Retrospective Building Control Approval - 2x Internal Walls

- I am purchasing a 3-bed semi-detached house built in the 1930s.
- Two internal walls have been removed.
(i) Kitchen to Dining room
(ii) Dining room to living room
- One of the walls is load-bearing.
- Sellers do not have Completion Certificates or any form of Building Approval, or any knowledge of when work(s) was done, but the latest one was done over 1.5 years ago.

Q. As the buyer, upon transfer of property, what tradespeople do I need in order to secure Retrospective Building Approval? Also, what are the estimated costs for this?

Asked by E on 22nd Aug 2023
Expert Trade Answers
"As the buyer, it's great that you're considering securing retrospective building approval for the modifications made to the house. While I'm not a professional in this field, I can provide some general information to guide you. It's important to consult with local authorities and professionals for specific advice tailored to your situation. Here are some steps you can consider:

1. Consult with a Structural Engineer: Engaging a structural engineer is crucial to assess the load-bearing wall and determine the necessary measures to ensure its stability. They can also provide guidance on any required structural modifications.

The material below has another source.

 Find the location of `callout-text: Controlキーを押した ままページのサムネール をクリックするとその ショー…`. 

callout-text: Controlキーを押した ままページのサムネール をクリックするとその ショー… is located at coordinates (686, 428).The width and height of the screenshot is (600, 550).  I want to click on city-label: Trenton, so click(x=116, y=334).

2. Contact a Building Surveyor: A building surveyor can review the property, assess the modifications made, and advise on the necessary steps to obtain retrospective building approval. They will also guide you through the application process.

3. Building Regulations Application: Based on the recommendations of the structural engineer and building surveyor, you'll need to submit a building regulations application to the local authority. This application typically includes detailed plans, structural calculations, and other required documentation.

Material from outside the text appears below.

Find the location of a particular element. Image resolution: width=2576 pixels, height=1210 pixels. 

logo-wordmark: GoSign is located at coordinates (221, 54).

4. Building Control Inspections: Once the application is approved, building control inspections will be conducted to ensure the modifications comply with current building regulations. These inspections may involve multiple visits at various stages of the work.

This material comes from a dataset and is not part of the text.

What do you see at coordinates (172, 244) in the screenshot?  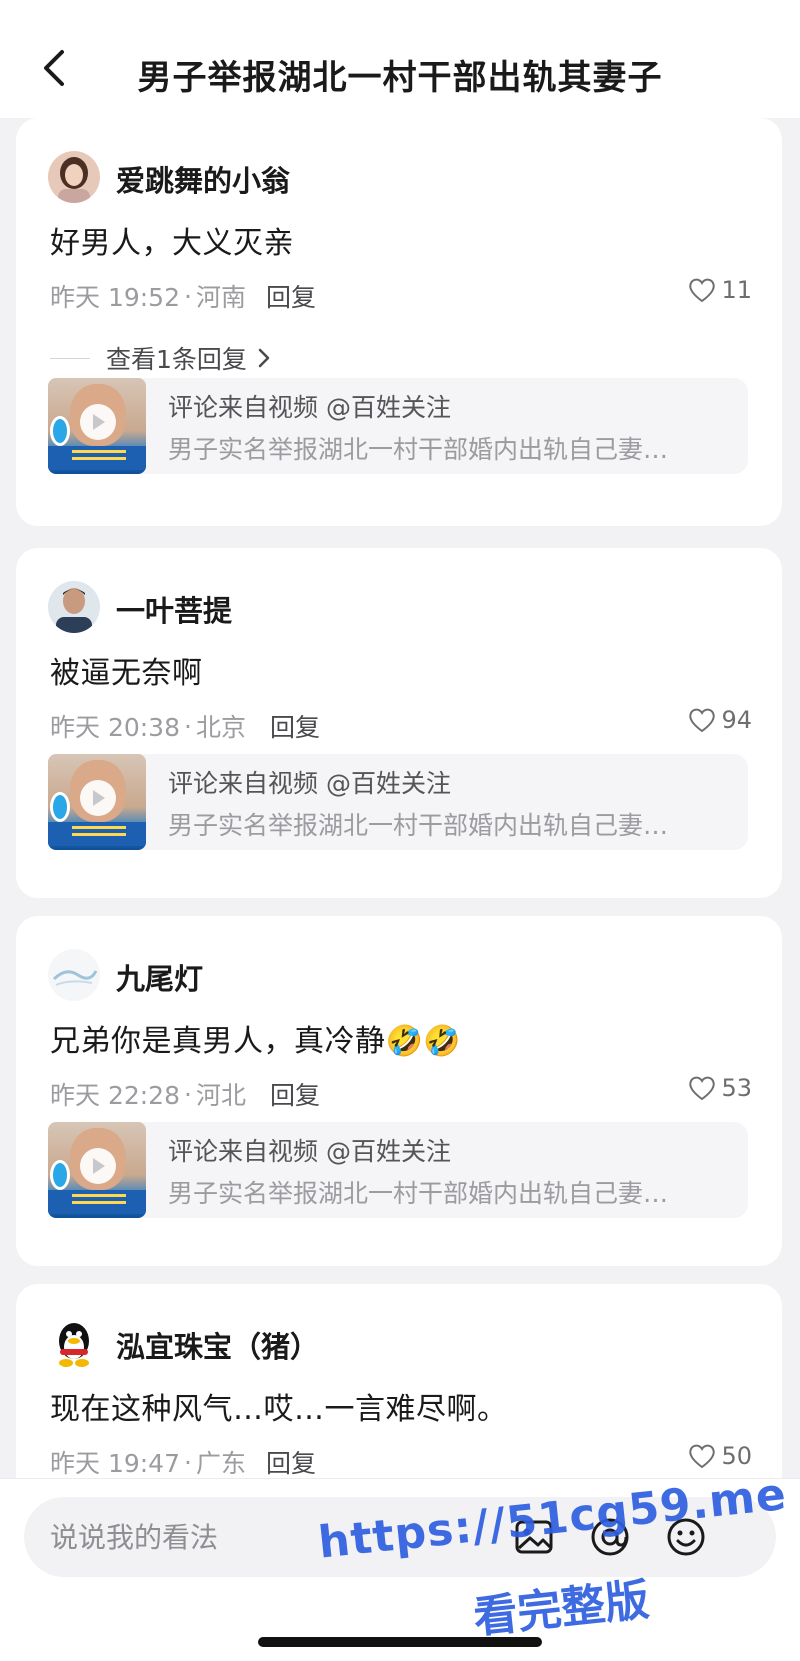 I see `comment-text: 好男人，大义灭亲` at bounding box center [172, 244].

5. Costs: The costs associated with securing retrospective building approval can vary depending on factors such as the extent of the modifications, the area you live in, and the professionals you engage. It's advisable to obtain quotes from structural engineers, building surveyors, and any other professionals involved to get an estimate of the costs involved.

Remember, it's essential to consult with local authorities and professionals who can provide accurate guidance based on your specific circumstances. They will be able to provide more detailed information regarding the process and estimated costs involved in obtaining retrospective building approval for the specific modifications made to your house"
Answered on 15th Sep 2023 - Member since Sep 2023 - report
"we can help you with the project we can come and do inspection and give your report if okay or give you report what would be required to make things okay . we might make small hole on the wall if required
our fee would be 550. but you can also buy insurance for the two items and care on with the project with our engaging structural engineer if the other part accepts it"
Answered on 22nd Aug 2023 - Member since Dec 2022 - report
"Internal wall changes are not so much a planning issue. It is however an issue for the state of the property if they have compromised the structural integrity of the property. Another common issue can arise if this is an ex Council property as it becomes a license issue and you would have contractual responsibility with the Council to reinstate it."
Answered on 21st Jun 2024 - Member since Jun 2024 - report
"There is a time limit that dictates whether you need to apply for retrospective planning permission - known as the 4-year rule or 10-year rule.

This means that retrospective planning permission may not be required if these time limits have been reached although clarification may be required from a structural surveyor if you are concerned about the safety of the alterations

If you do want to assess the work for safety concerns prior to purchase you would need to employ a structural surveyor and thereafter if retrospective planning is required there would be other costs (normally around £400 application fee plus architectural drawings. Potentially expensive so unless you have safety concerns wait for the 4 year rule to kick in."